*** Begin section ***

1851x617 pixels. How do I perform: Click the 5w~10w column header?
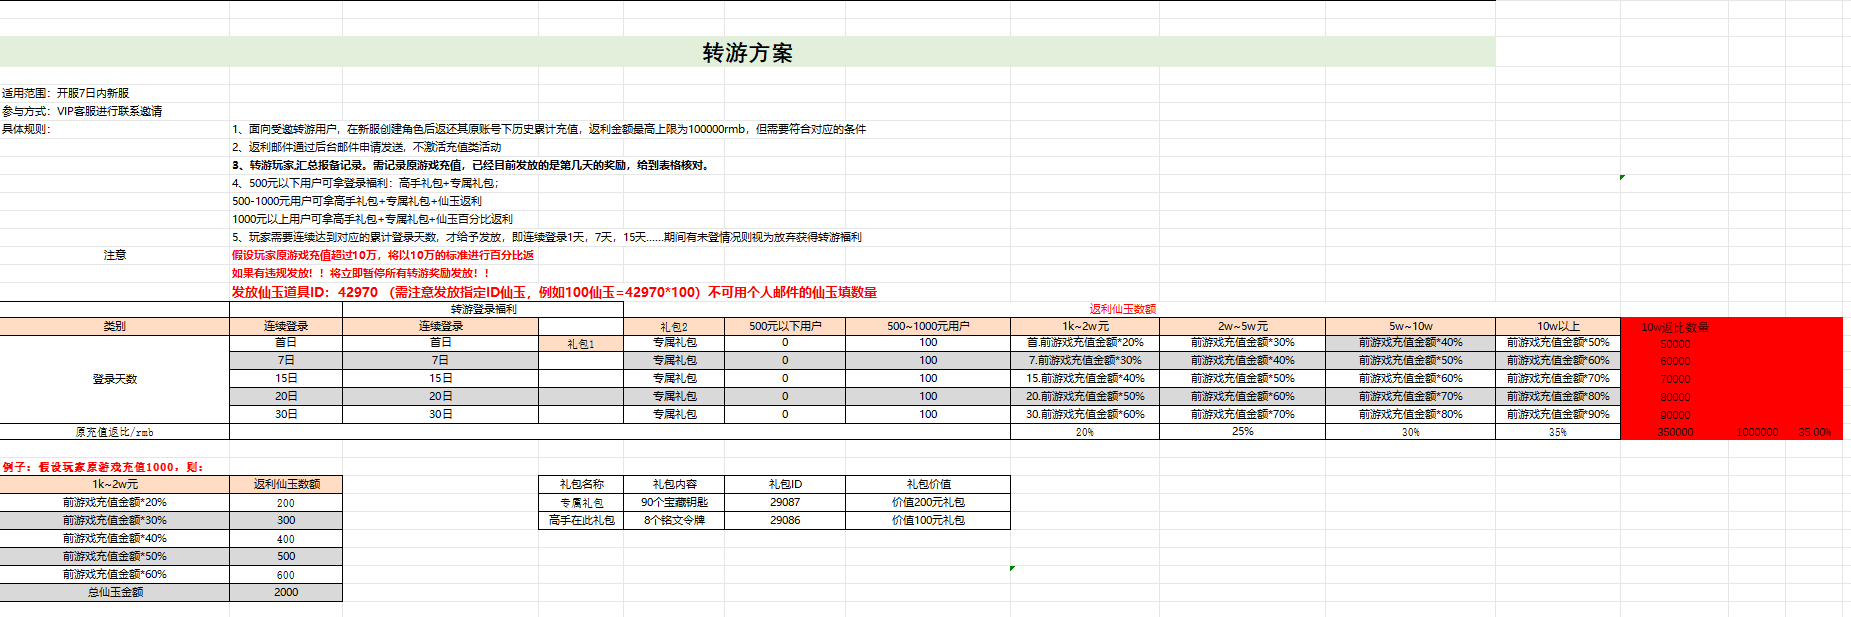point(1410,326)
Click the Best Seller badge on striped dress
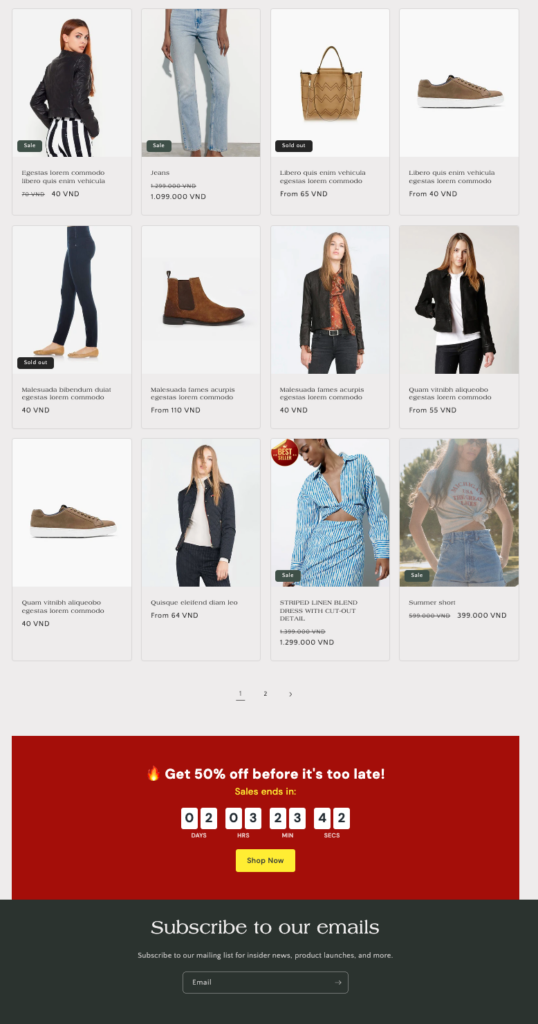Image resolution: width=538 pixels, height=1024 pixels. (285, 452)
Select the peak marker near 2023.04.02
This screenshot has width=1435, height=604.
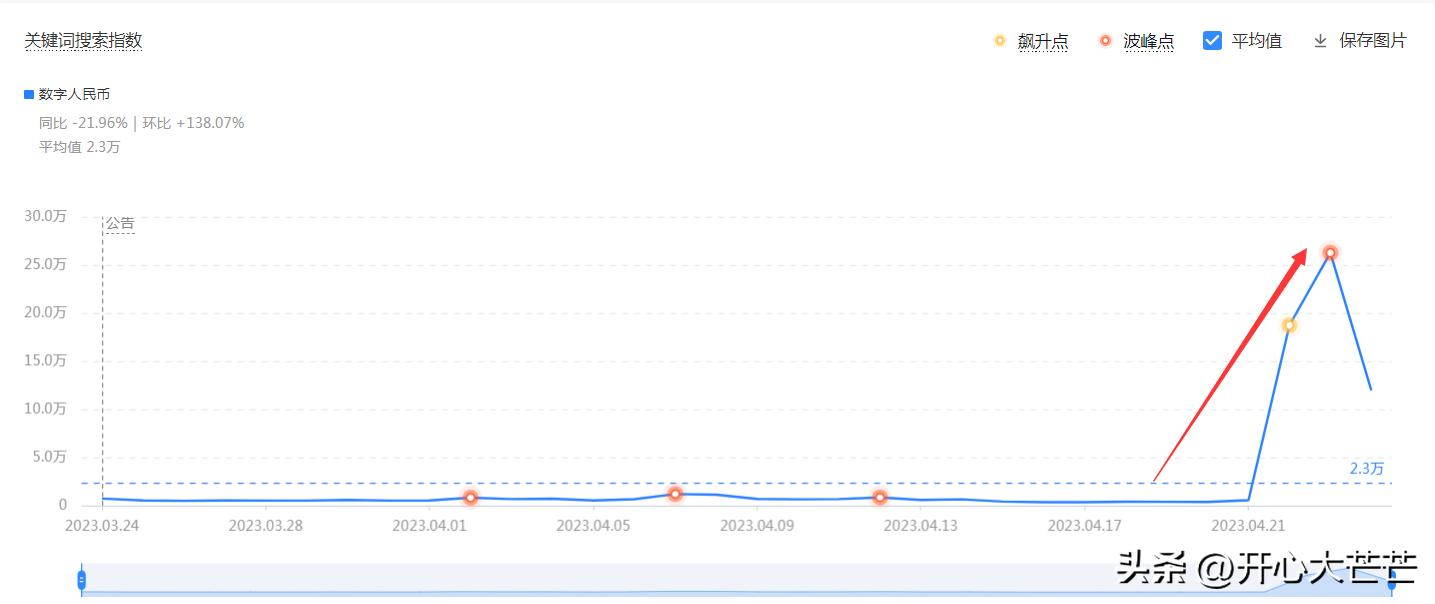[x=470, y=497]
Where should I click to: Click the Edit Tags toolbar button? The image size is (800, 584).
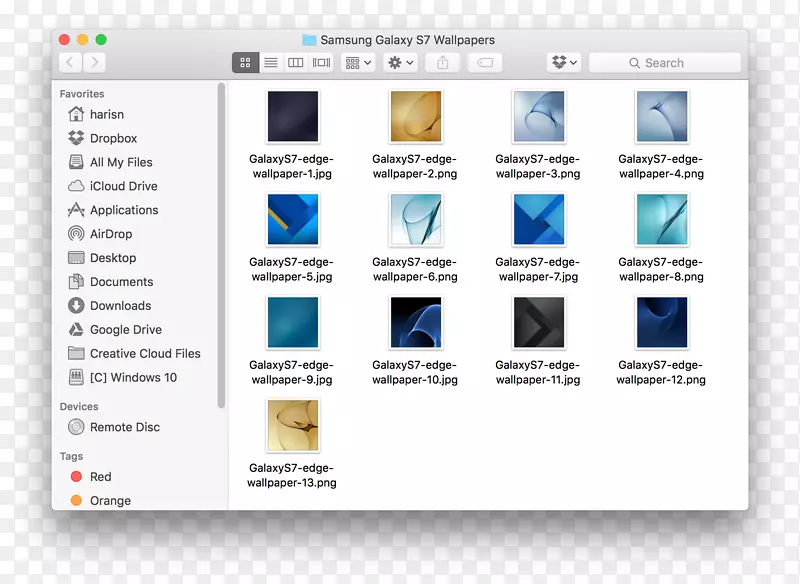point(484,63)
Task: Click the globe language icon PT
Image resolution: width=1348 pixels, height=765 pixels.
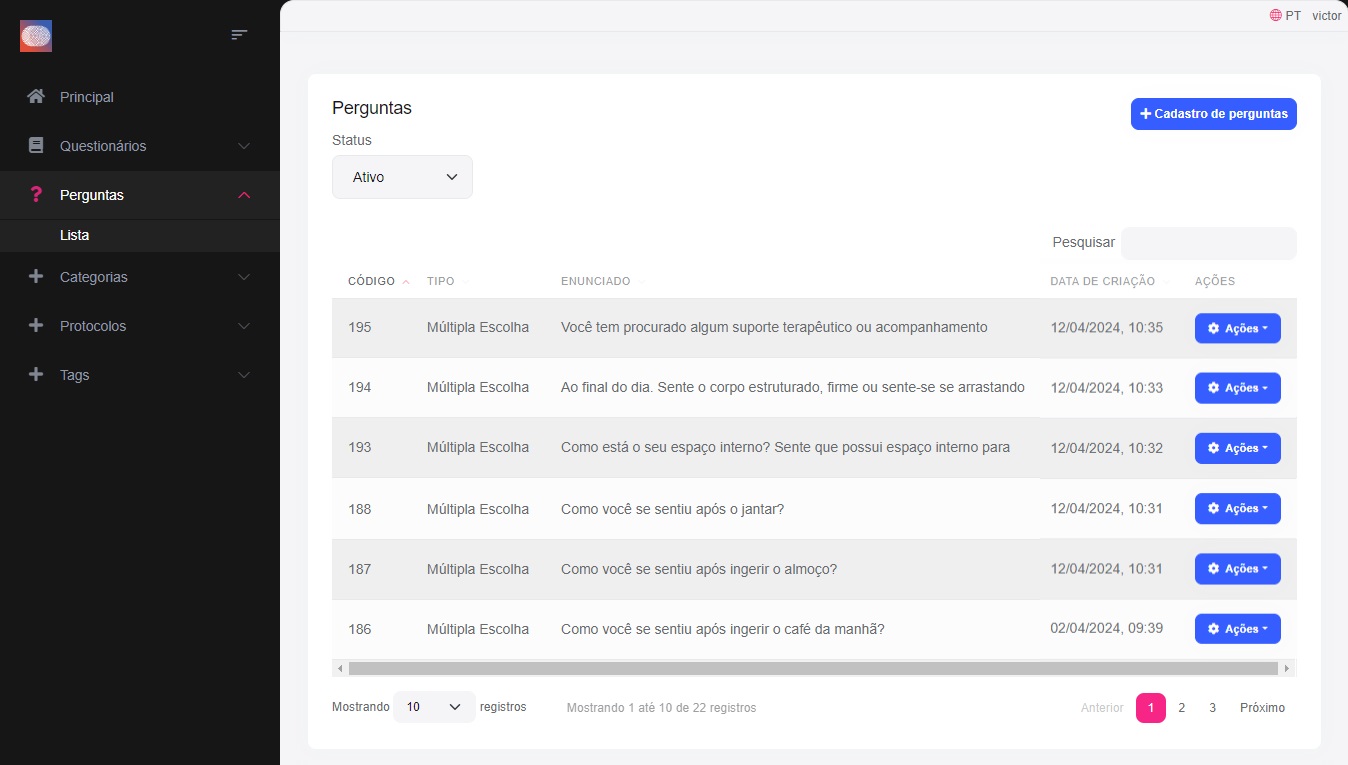Action: [x=1276, y=16]
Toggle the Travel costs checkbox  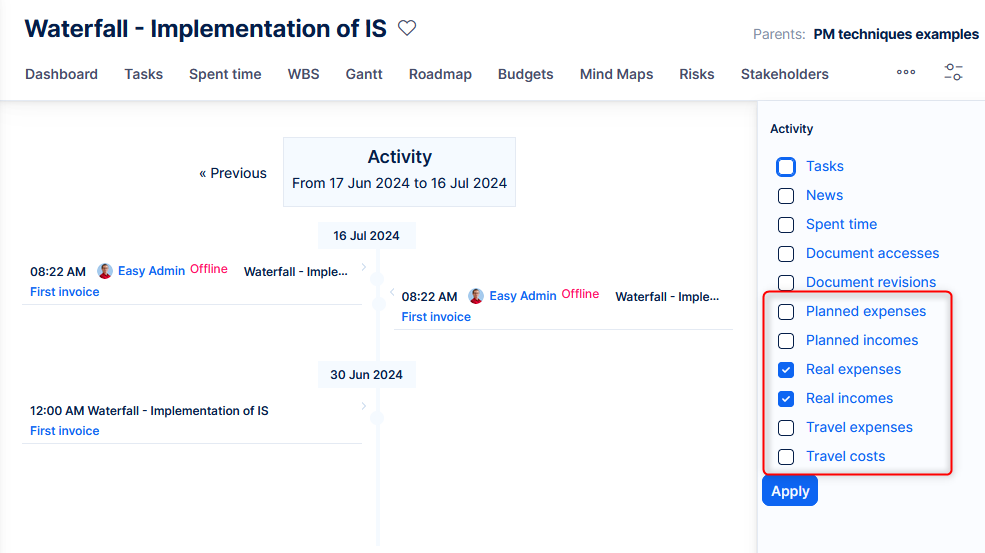786,457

*** End section ***

_PROBLEM STATEMENT:_
Having found the line with "Select the peak marker near 2023.04.02" and the line with "Task: Click the globe language icon PT" in the material above, write out exactly those two and every line between, leaving the pictures out.

_RESULT OF THE EXERCISE:_
Select the peak marker near 2023.04.02
This screenshot has width=1435, height=604.
[x=470, y=497]
Where should I click to: Click the Edit Tags toolbar button? The image size is (800, 584).
point(484,63)
Task: Click the globe language icon PT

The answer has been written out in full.